108 paragraphes affichés intégralement — le texte officiel prévaut sur les enrichissements documentaires.

09/07/2026

ARRÊT N° 2026/200

N° RG 25/00673 - N° Portalis DBVI-V-B7J-Q3TQ

MS/EB

Décision déférée du 17 Décembre 2024 - Pole social du TJ de TOULOUSE (23/01162)

C.THOUY

[K] [G]

C/

CPAM DE LA HAUTE GARONNE

CONFIRMATION

REPUBLIQUE FRANCAISE

AU NOM DU PEUPLE FRANCAIS

***

COUR D'APPEL DE TOULOUSE

4ème Chambre Section 3 - Chambre sociale

***

ARRÊT DU NEUF JUILLET DEUX MILLE VINGT SIX

***

APPELANTE

Madame [K] [G]

[Adresse 1]

[Localité 1]

représentée par Me Elise MARQUE, avocat au barreau de TOULOUSE

INTIMEE

CAISSE PRIMAIRE D'ASSURANCE MALADIE DE LA HAUTE GARONNE

SERVICE JURIDIQUE

[Adresse 2]

[Localité 2]

représenté par Mme [P] [H], membre de l'organisme, en vertu d'un pouvoir spécial

COMPOSITION DE LA COUR

En application des dispositions de l'article 945-1 du code de procédure civile, l'affaire a été débattue le 07 mai 2026, en audience publique, devant M. SEVILLA, conseillère chargée d'instruire l'affaire, les parties ne s'y étant pas opposées.

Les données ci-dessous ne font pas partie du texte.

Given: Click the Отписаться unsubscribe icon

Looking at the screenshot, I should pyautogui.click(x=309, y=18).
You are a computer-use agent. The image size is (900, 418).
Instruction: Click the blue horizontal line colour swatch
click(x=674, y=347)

Ce magistrat a rendu compte des plaidoiries dans le délibéré de la cour composée de :

C. GILLOIS-GHERA, présidente de chambre

M. SEVILLA, conseillère

I. DE COMBETTES DE CAUMON, conseillère

Greffière : lors des débats E. BERTRAND

ARRÊT :

- CONTRADICTOIRE

- prononcé publiquement par mise à disposition de l'arrêt au greffe de la cour, les parties en ayant été préalablement avisées dans les conditions prévues au deuxième alinéa de l'article 450 du code de procédure civile

- signé par C. GILLOIS-GHERA, présidente de chambre et par E. BERTRAND, greffière

EXPOSE DU LITIGE

Mme [K] [G] est employée par la société [1], en qualité de V.R.P. exclusif à compter du 02 juin 2020.

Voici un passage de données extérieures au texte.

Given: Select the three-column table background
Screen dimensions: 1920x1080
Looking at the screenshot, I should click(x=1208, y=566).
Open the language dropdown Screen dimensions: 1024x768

Elle a sollicité auprès de la caisse primaire d'assurance maladie (CPAM) de la Haute-Garonne la prise en charge au titre de la législation professionnelle d'un accident survenu le 1er mars 2023.

La déclaration d'accident du travail, établie le 09 mars 2023 par l'employeur avec réserves, mentionne un accident survenu le 1er mars 2023 à 10h30, relaté en ces termes : "lors de son entretien annuel d'évaluation avec son responsable, Mme [G] indique avoir mal vécu son entretien annuel d'évaluation avec son responsable" et le certificat médical du 09 mars 2023 mentionne des"troubles anxio dépressif réactionnels".

La prise en charge de l'accident au titre de la législation professionnelle a été refusée par la CPAM de la Haute-Garonne par décision du 31 mai 2023.

Par courrier du 29 juin 2023, Mme [G] a saisi la commission de recours amiable (CRA) de la CPAM de la Haute-Garonne d'un recours à l'encontre de cette décision.

Par requête du 25 octobre 2023, Mme [G] a porté sa contestation devant le tribunal judiciaire de Toulouse.

En cours d'instance et par décision du 25 janvier 2024, la CRA a rejeté explicitement le recours de Mme [G].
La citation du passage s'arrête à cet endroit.